I’ve often heard people use iterative and incremental interchangeably in an agile context, and if I’m being honest I have often mixed up these terms myself. Mike Cohn does a great job explaining the difference using sculpting as an analogy, and till recently his example was the clearest I knew of when thinking of iterative versus incremental.
That changed last Friday as I was looking through the stories my team will build in the upcoming sprints as there are two pieces of work that we’ll be doing that are great examples of building iteratively, and incrementally.
A quick English definition of both words is helpful before we go any further.
- iterate:to say or do again and again
- increment:the action or process of increasing especially in quantity or value
In software terms – you iterate when you take a feature, and improve it successively, while an increment is delivering a feature, and then adding another one, and then another one, and so on.
In my example – we’re going to build a request submission process that requires approval and will trigger emails.
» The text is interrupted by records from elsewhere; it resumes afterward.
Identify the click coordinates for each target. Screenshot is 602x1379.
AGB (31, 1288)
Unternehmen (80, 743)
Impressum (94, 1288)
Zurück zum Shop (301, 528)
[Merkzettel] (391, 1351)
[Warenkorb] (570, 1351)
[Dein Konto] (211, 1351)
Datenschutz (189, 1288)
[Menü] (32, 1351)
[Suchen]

Everyone has likely experience with this because they are one of the most common type of processes, and the end state is usually a process where you submit a request, it goes for approval, and upon approval it gets created, and alongside emails are triggered at every step.
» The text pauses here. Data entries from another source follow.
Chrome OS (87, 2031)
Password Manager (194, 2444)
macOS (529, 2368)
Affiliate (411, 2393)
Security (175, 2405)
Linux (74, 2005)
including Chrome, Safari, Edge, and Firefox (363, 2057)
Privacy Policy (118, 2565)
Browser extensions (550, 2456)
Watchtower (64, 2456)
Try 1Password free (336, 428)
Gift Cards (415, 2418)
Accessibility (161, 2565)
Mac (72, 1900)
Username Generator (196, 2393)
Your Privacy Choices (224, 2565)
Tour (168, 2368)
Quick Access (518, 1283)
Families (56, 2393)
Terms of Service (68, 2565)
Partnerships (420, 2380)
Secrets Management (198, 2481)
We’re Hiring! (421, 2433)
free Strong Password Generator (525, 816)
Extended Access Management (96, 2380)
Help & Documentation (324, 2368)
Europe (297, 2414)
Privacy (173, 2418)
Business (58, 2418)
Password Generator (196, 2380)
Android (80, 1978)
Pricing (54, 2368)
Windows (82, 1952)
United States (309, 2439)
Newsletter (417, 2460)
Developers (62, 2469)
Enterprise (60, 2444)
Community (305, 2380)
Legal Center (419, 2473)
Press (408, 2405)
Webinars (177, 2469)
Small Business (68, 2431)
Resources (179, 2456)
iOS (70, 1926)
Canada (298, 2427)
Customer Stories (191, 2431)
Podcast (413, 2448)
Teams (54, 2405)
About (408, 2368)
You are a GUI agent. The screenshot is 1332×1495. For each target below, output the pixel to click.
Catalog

This is what it would look like in a simple graphical manner:
The request creation process is iterative because we will first build something without any logic – everything gets approved, then we go back and add some logic, and allow approvals only, and finally, we add in the capability of rejection as well. This is an iterative process – we are making progress through successive refinement as Mike Cohn describes it.
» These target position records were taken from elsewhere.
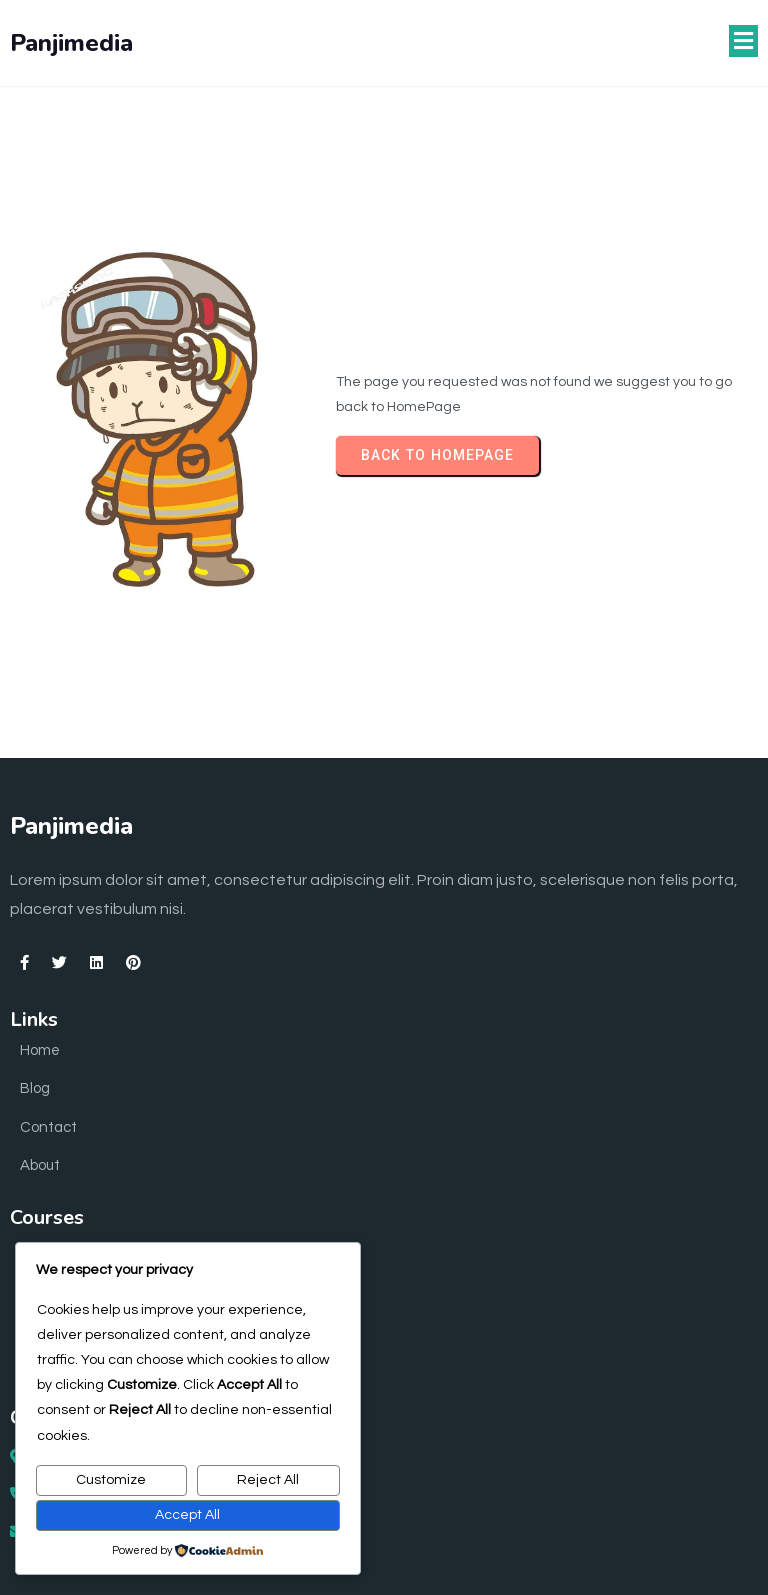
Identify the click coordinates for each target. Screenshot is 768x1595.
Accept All (187, 1515)
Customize (111, 1480)
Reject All (268, 1480)
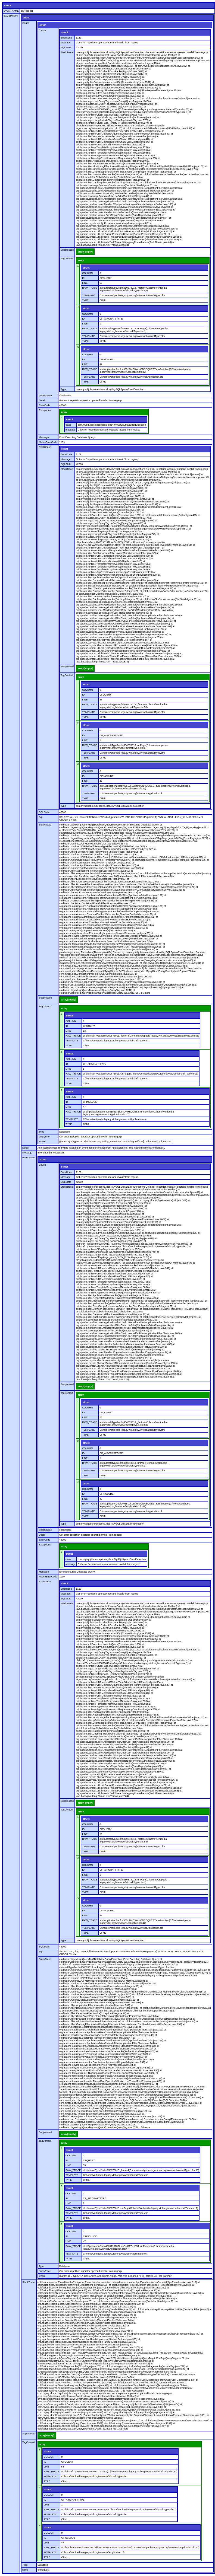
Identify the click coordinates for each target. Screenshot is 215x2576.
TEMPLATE (88, 295)
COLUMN (87, 273)
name (25, 2569)
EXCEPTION (11, 15)
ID (83, 278)
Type (63, 389)
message (71, 429)
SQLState (66, 47)
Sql (40, 817)
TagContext (67, 258)
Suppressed (67, 249)
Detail (42, 400)
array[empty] (85, 251)
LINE (85, 283)
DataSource (45, 395)
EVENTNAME (11, 10)
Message (66, 42)
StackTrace (67, 52)
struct (7, 5)
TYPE (85, 300)
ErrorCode (66, 37)
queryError (45, 1136)
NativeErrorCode (48, 442)
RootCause (45, 447)
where (42, 1141)
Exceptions (45, 410)
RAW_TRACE (89, 287)
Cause (25, 23)
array (81, 260)
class (68, 424)
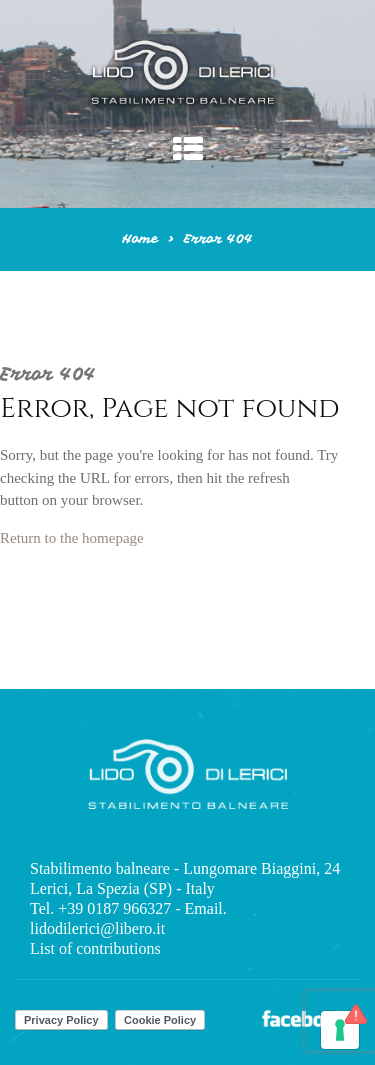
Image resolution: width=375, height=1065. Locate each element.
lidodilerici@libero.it (97, 928)
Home (140, 239)
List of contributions (95, 948)
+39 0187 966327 (114, 908)
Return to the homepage (72, 538)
The email process is incremental because each email notification is complete in its own right – the wording, branding, timing, recipient – everything is delivered fully at one go, and you don’t need to revisit a previously built email in the process of building the second one.
Agile development is both iterative, and incremental, and to some degree you can argue both sides on what is iterative versus incremental on almost everything. But I do believe this is a good example to illustrate the difference between the two, and how someone might decide whether their work is iterative or incremental.